Answer these questions using the article on the shellac-based coating for molded pulp.
(a) What share of all paper-based packaging materials is produced by the molded pulp method?
(b) In which journal was the study published?
(c) Which two properties keep pure shellac from being frequently used as a covering?

___ Document text

Coating Makes Pulp Sources Suitable for Food Packaging
Shellac-based coating makes pulp materials suitable for food without use of petroleum-based polymers or metal. Image Credit: Prof Nattakan Soykeabkaew

For food serving trays, containers, and beverage carriers, molded pulp manufactured from sustainable resources like sugarcane bagasse or eucalyptus wood is frequently used as a sustainable packaging material.

More than 30% of all paper-based packaging materials are produced using this method, and in addition to using renewable feedstocks, they can also be recycled and composted.

However, the materials’ low gas barrier capabilities and inadequate water and oil resistance render molded pulps unsuitable for preserving the quality and shelf-life of many products.

This is usually fixed by laminating or coating the materials with thin layers of metals, primarily aluminum- and petroleum-based polymers like polyethylene, making recycling or composting impossible.

The study, which was published on February 7th, 2023 in the SCI journal Polymer International, set out to create a new coating made of eco-friendly, renewable, and biodegradable materials to enhance the molded pulp’s barrier properties and surface resistance while maintaining its sustainability.

Shellac has been manufactured from a resin excreted by lac bugs and used to make everything from furniture lacquer to nail polish to different colors. India, Thailand, and China are the biggest manufacturers of shellac, although it is also made in Bangladesh, Myanmar, Laos, Vietnam, and Mexico.

Due to its nontoxic nature, thermoplastic behavior, oil resistance, and effective moisture barrier qualities, it is a biopolymer of the polyester group that is widely employed in the pharmaceutical and food sectors.

It can also be dissolved in low-toxicity solvents and displays an excellent adhesion finish. Pure shellac, however, is not frequently utilized as a covering, due to its high oxygen permeability and brittleness.

In this study, a molded pulp’s barrier and surface resistance performance were enhanced by coating it with a nanocomposite layer made of shellac and nanofibrillated cellulose (NFC).

Modified nanofibrillated cellulose (mNFC) was created via an esterification procedure to improve NFC’s compatibility with the shellac phase and boost its water resistance. For comparison, the researchers also created samples that were not coated and ones that were coated in pure shellac.

______
___ Data provided

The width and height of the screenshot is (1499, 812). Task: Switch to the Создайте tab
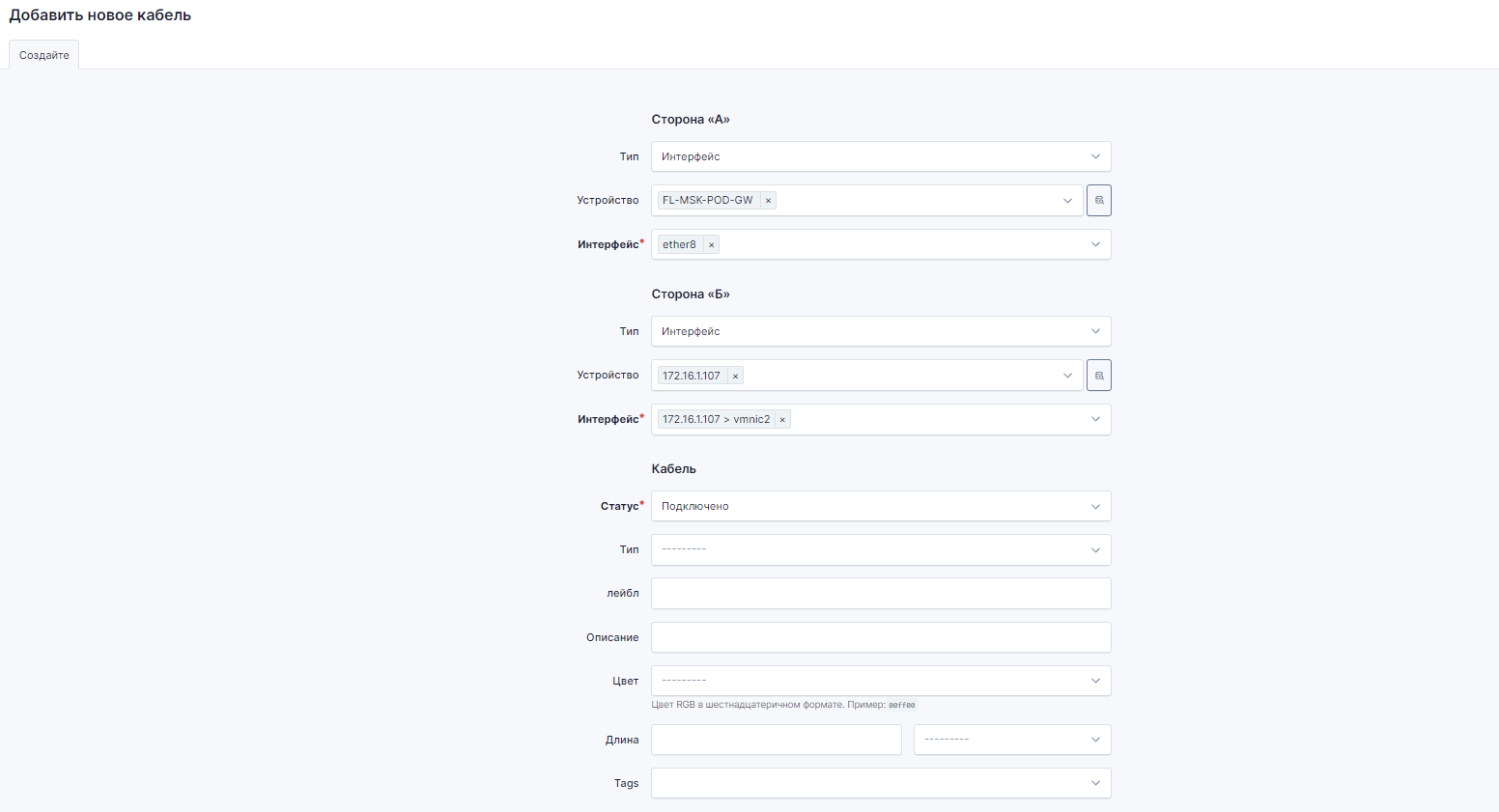[44, 55]
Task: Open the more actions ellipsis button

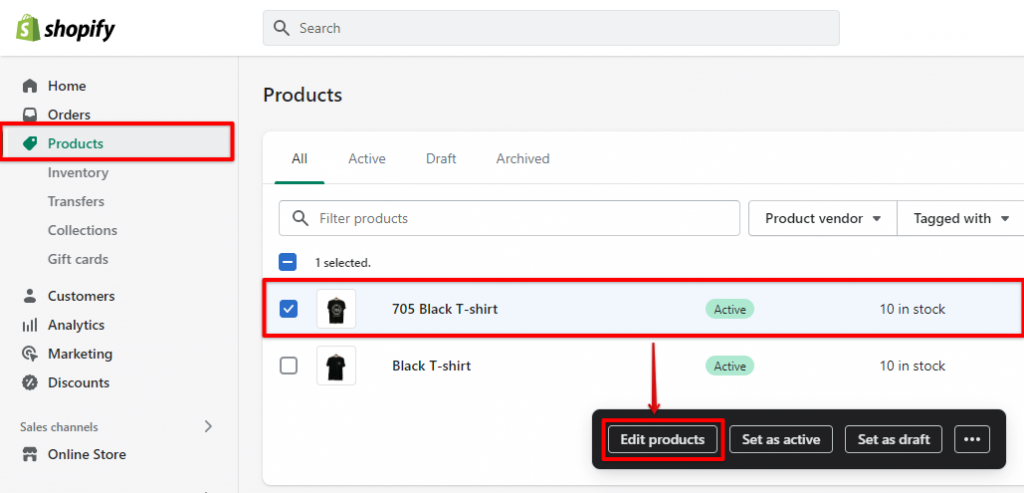Action: [x=972, y=440]
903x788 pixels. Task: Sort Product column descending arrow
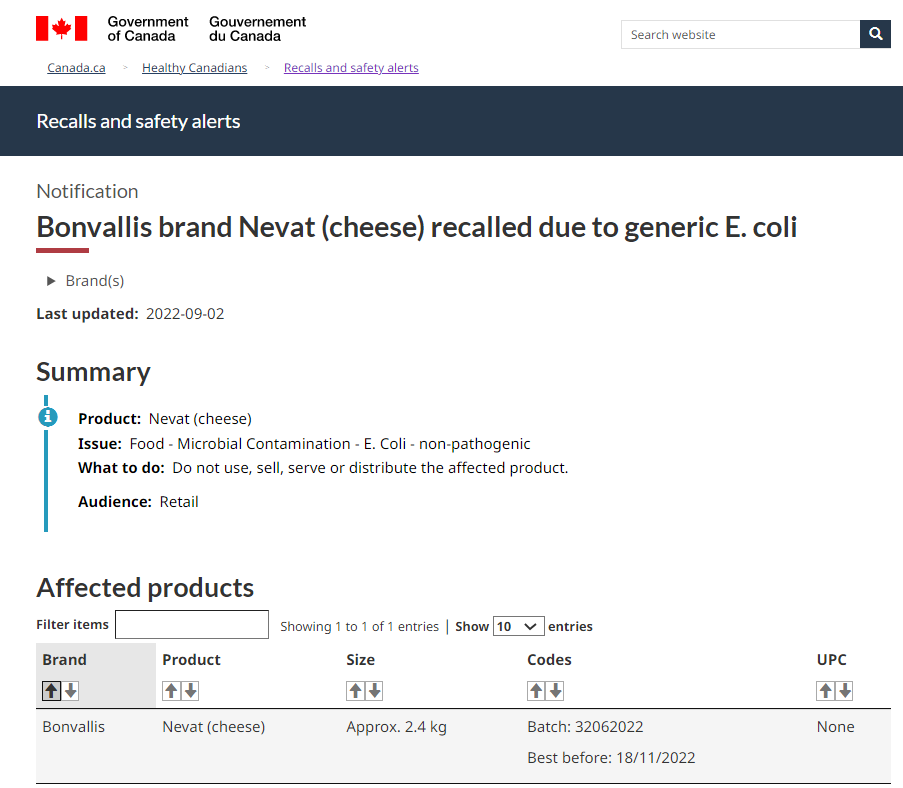[190, 690]
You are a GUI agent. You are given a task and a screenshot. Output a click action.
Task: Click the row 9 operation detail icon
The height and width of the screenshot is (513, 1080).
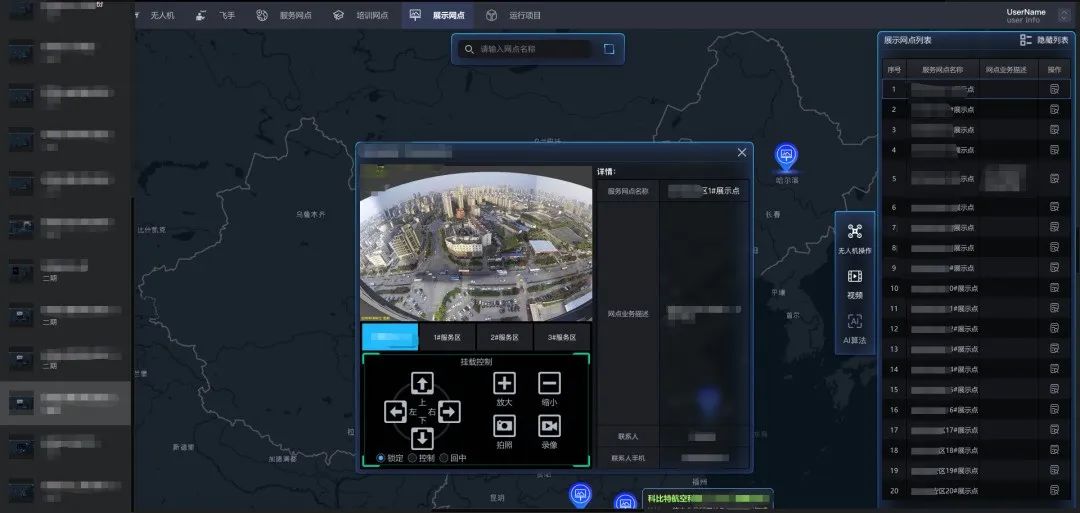[x=1054, y=268]
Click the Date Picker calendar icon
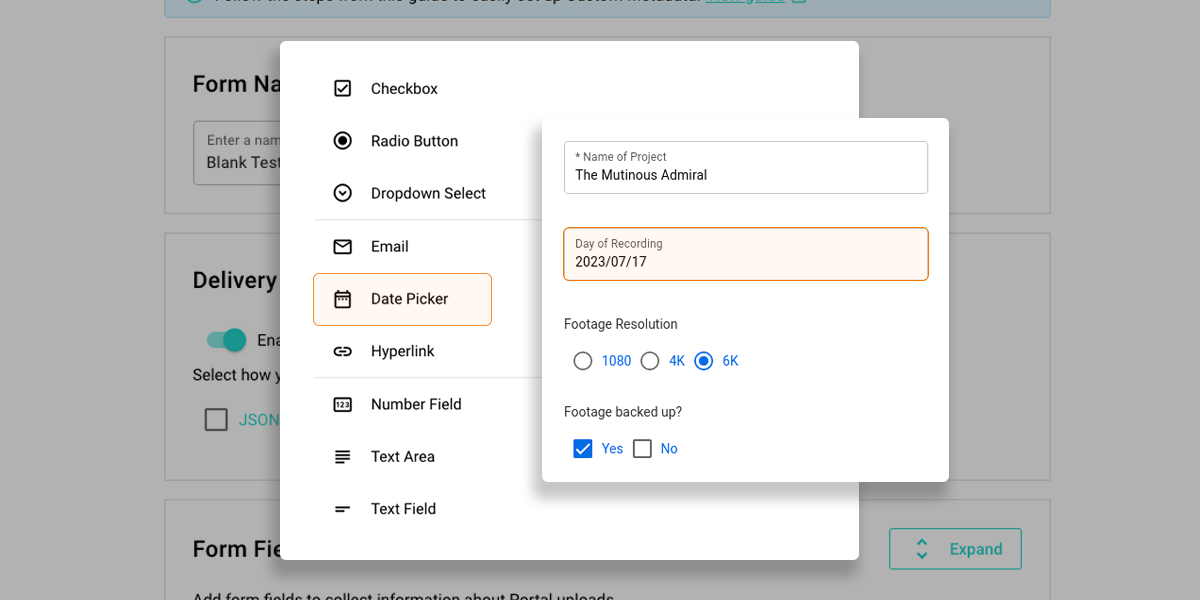1200x600 pixels. 343,299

______

### Task response
(a) More than 30%
(b) Polymer International
(c) Its high oxygen permeability and its brittleness